Co znajdziemy w Apple Sports?
Podstawą funkcjonalności aplikacji Apple Sports jest dostarczanie sportowych informacji na bieżąco. Użytkownicy mogą tworzyć spersonalizowane tablice wyników, śledząc ulubione drużyny i rozgrywki. Interfejs utrzymano w minimalistycznym stylu typowym dla produktów Apple – wszystko jest przejrzyste i intuicyjne, pozbawione zbędnych elementów rozpraszających uwagę.
W zakresie możliwości znajdziemy natychmiastowy dostęp do statystyk zawodników, składów drużyn oraz harmonogramów nadchodzących spotkań. System powiadomień alarmuje o kluczowych momentach w obserwowanych meczach. Aplikacja integruje się też z ekranem blokady iPhone’a, prezentując aktualne wydarzenia bez konieczności odblokowywania urządzenia. Posiadacze Apple Watch mogą śledzić wyniki bezpośrednio z zegarka. Ciekawym rozwiązaniem jest też funkcja udostępniania kart meczów, pozwalająca na szybkie dzielenie się informacjami o aktualnym spotkaniu w mediach społecznościowych lub ze znajomymi.
Jak zwykle u Apple – liczy się współpraca między różnymi urządzeniami
Apple Sports nie funkcjonuje w izolacji – aplikacja łączy się z innymi usługami producenta. Najbardziej interesująca wydaje się integracja z Apple TV, użytkownicy mogą jednym ruchem przejść z aplikacji sportowej do transmisji na żywo w Apple TV, pod warunkiem że dane rozgrywki są dostępne w ich regionie. Niestety w Polsce ta funkcja raczej nie będzie użyteczna ze względu na ograniczenia regionalne.
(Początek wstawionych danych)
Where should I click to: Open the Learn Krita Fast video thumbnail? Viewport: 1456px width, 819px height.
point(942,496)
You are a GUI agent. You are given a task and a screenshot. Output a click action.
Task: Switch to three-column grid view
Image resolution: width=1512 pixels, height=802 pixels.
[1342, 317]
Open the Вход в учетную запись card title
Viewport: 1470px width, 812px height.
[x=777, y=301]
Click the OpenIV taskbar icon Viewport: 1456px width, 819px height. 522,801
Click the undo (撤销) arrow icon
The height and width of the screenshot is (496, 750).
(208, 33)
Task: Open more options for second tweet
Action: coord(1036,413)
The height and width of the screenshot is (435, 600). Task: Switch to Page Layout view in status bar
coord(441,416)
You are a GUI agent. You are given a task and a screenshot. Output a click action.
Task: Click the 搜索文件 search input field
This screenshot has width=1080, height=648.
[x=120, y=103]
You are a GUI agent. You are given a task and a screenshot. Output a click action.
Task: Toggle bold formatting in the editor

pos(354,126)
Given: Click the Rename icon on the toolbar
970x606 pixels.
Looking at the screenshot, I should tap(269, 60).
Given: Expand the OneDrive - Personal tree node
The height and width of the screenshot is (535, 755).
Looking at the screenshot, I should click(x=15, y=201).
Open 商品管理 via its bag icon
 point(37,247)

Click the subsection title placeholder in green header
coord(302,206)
Czytaj też: Koniec z wróżeniem z fusów. mObywatel pokaże Ci prognozę emerytury
Kolejną słabością aplikacji jest raczej ograniczona lista obsługiwanych rozgrywek – Apple Sports obejmuje Bundesligę, 2. Bundesligę, Ligę Mistrzów (męską i żeńską), Ligę Konferencji, EFL Championship, Ligę Europy, Formułę 1, LaLigę, Ligę MX, Ligue 1, Ligue 2, MLB, MLS, NASCAR, NBA, koszykówkę NCAA, NCAAF, NFL, NHL, NWSL, Premier League, Primeira Ligę, Segunda División, Serie A, Serie B oraz tenis ATP i WTA.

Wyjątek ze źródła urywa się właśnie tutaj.